Data supplied section start
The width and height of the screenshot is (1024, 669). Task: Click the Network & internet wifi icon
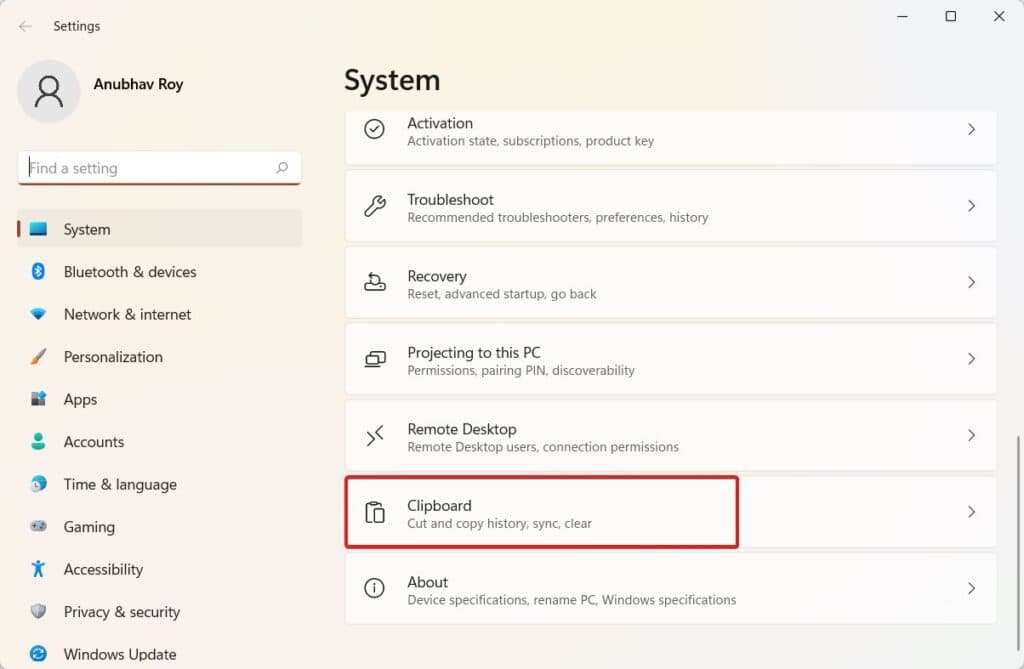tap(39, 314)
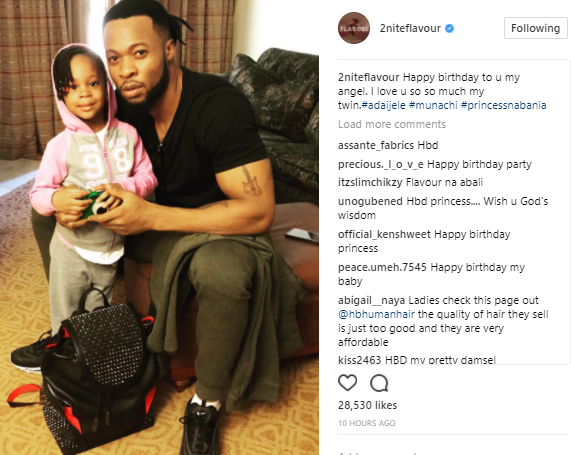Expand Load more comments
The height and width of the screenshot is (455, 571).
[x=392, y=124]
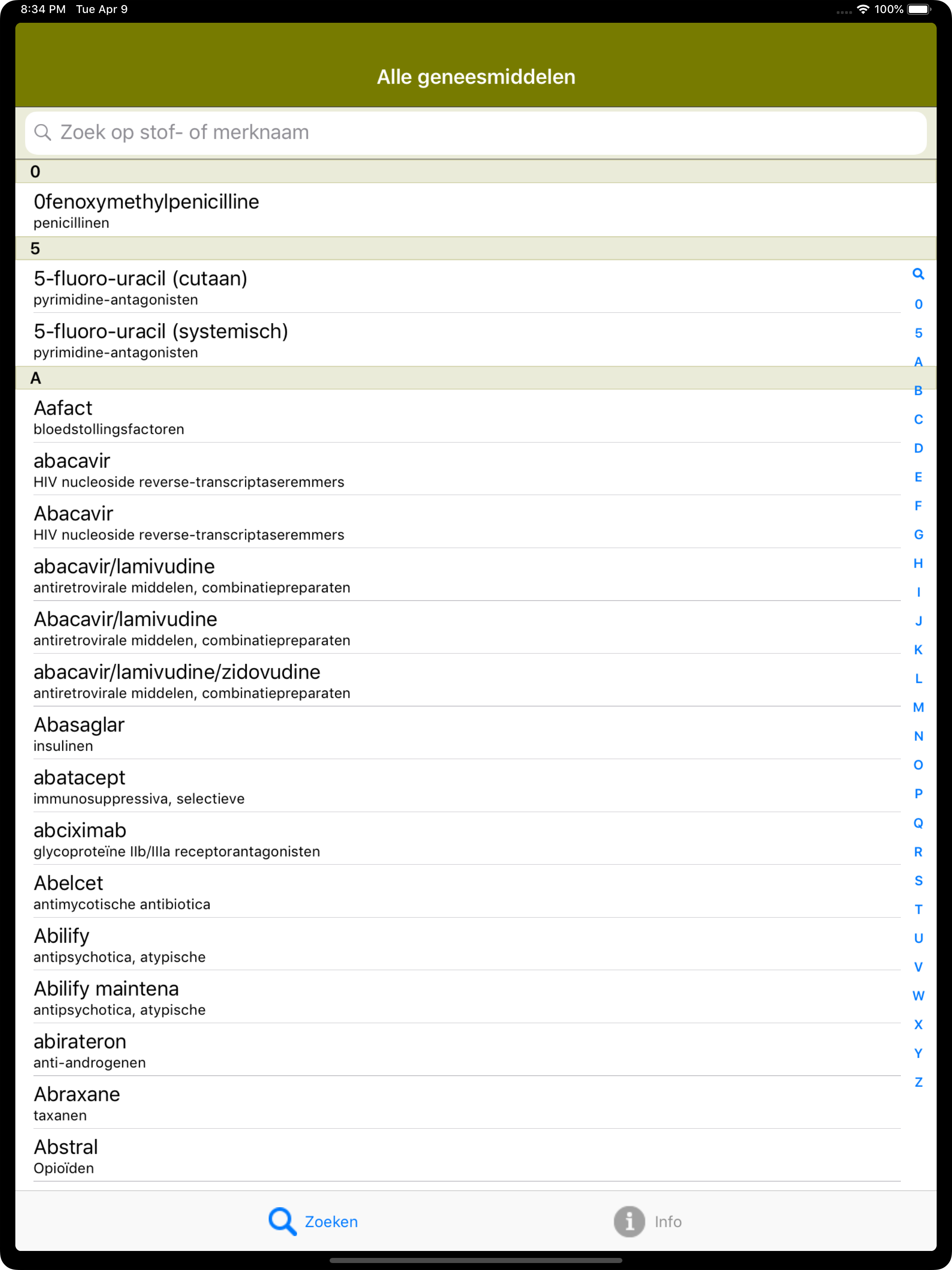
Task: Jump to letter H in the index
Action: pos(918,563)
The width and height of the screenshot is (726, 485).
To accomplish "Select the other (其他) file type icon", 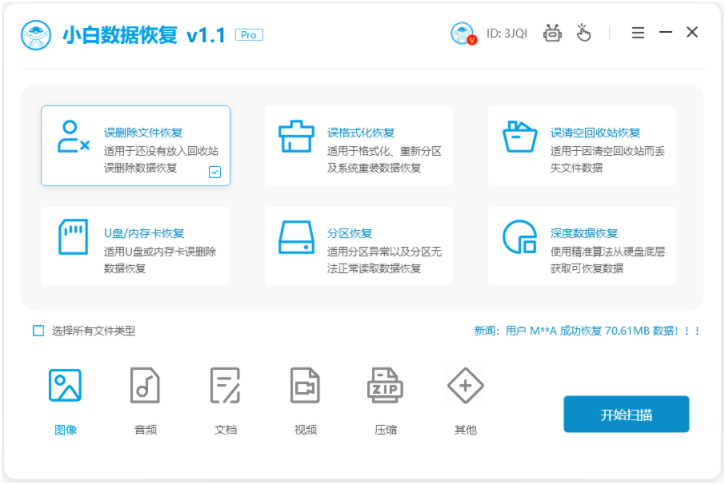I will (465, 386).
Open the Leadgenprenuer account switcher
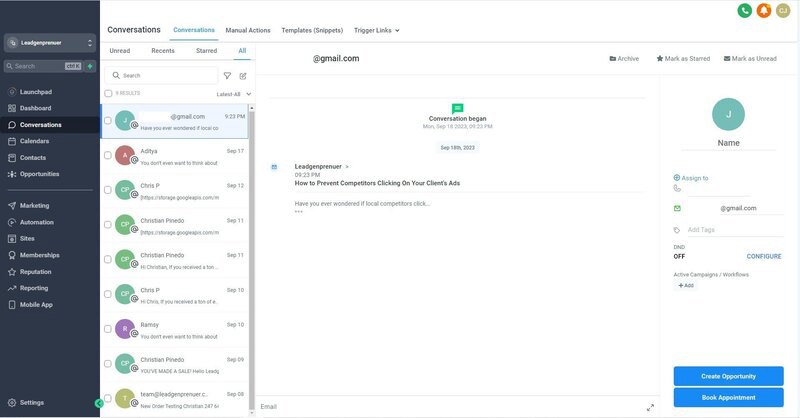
Data supplied section end
Data supplied section start
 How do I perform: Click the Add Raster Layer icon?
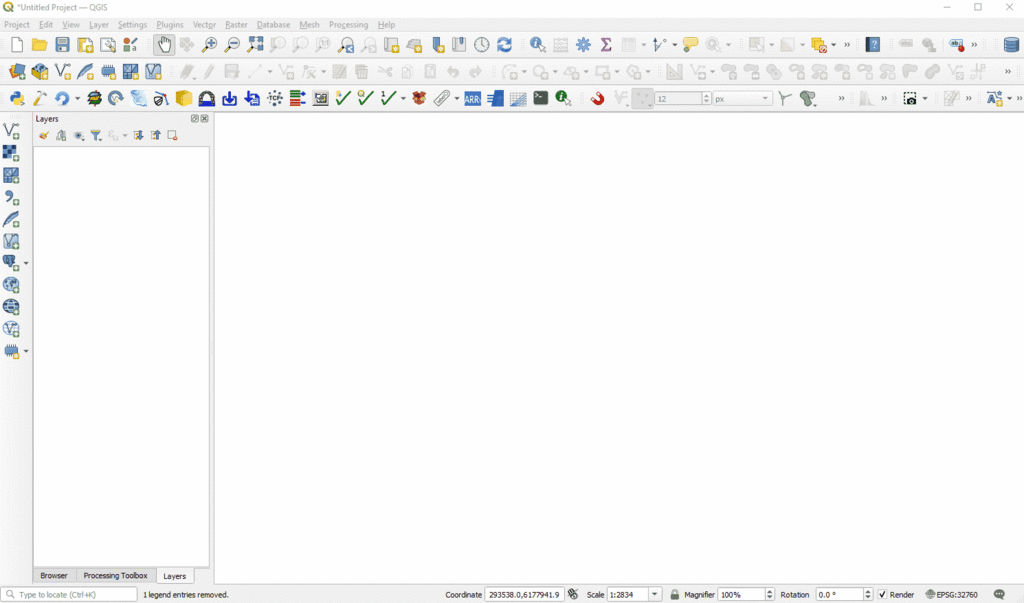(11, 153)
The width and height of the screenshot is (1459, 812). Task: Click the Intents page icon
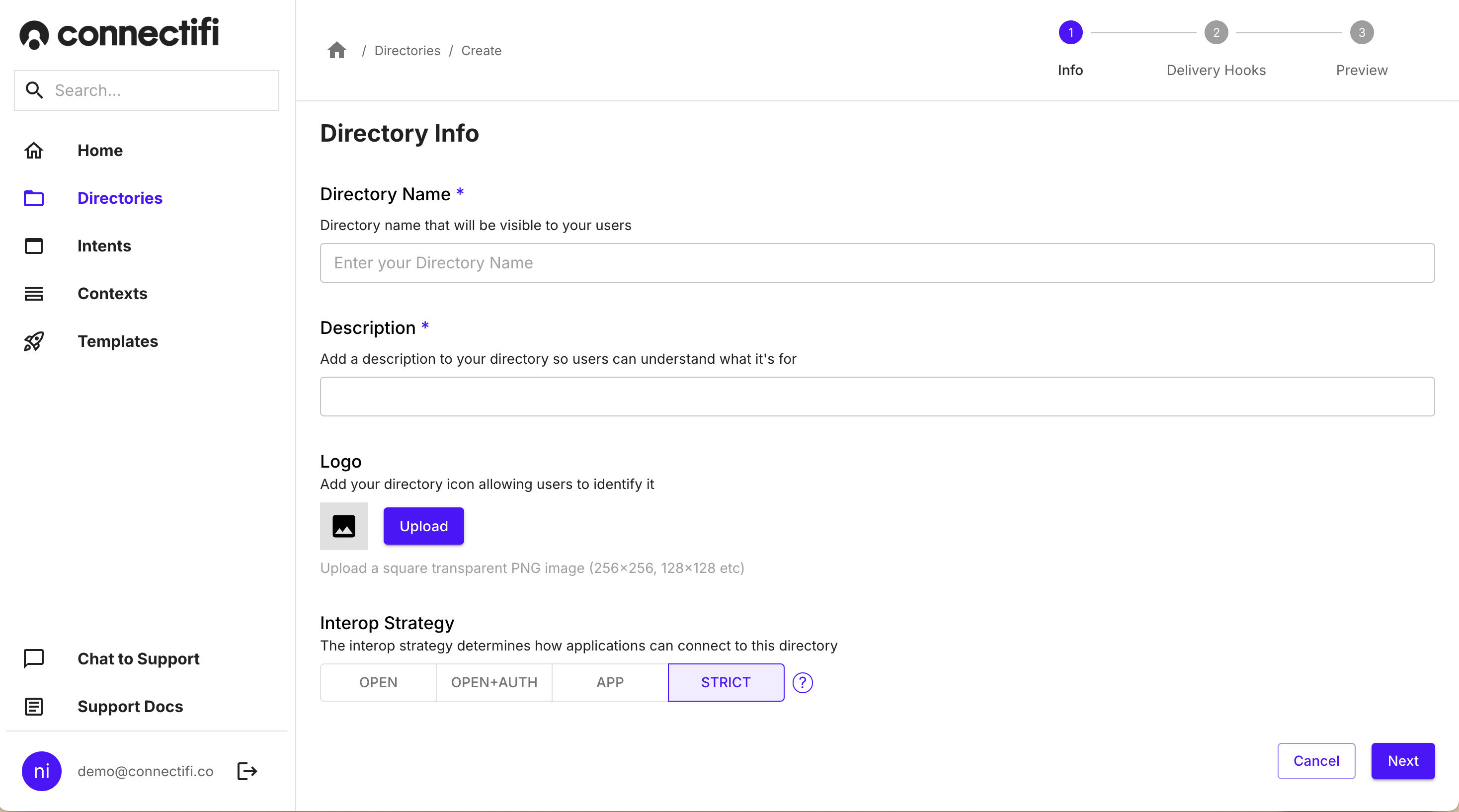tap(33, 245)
Data supplied section end
## Work item
Write out, word for word, the stretch of entries that begins at the line with "The width and height of the screenshot is (1024, 669)." and ends at the line with "The width and height of the screenshot is (726, 485).". Pictures do not belong in it.

## Written solution
The width and height of the screenshot is (1024, 669). Task: Click the Network & internet wifi icon
tap(39, 314)
Expand Load more comments
The height and width of the screenshot is (455, 571).
[x=392, y=124]
Task: Jump to letter H in the index
Action: pos(918,563)
The width and height of the screenshot is (726, 485).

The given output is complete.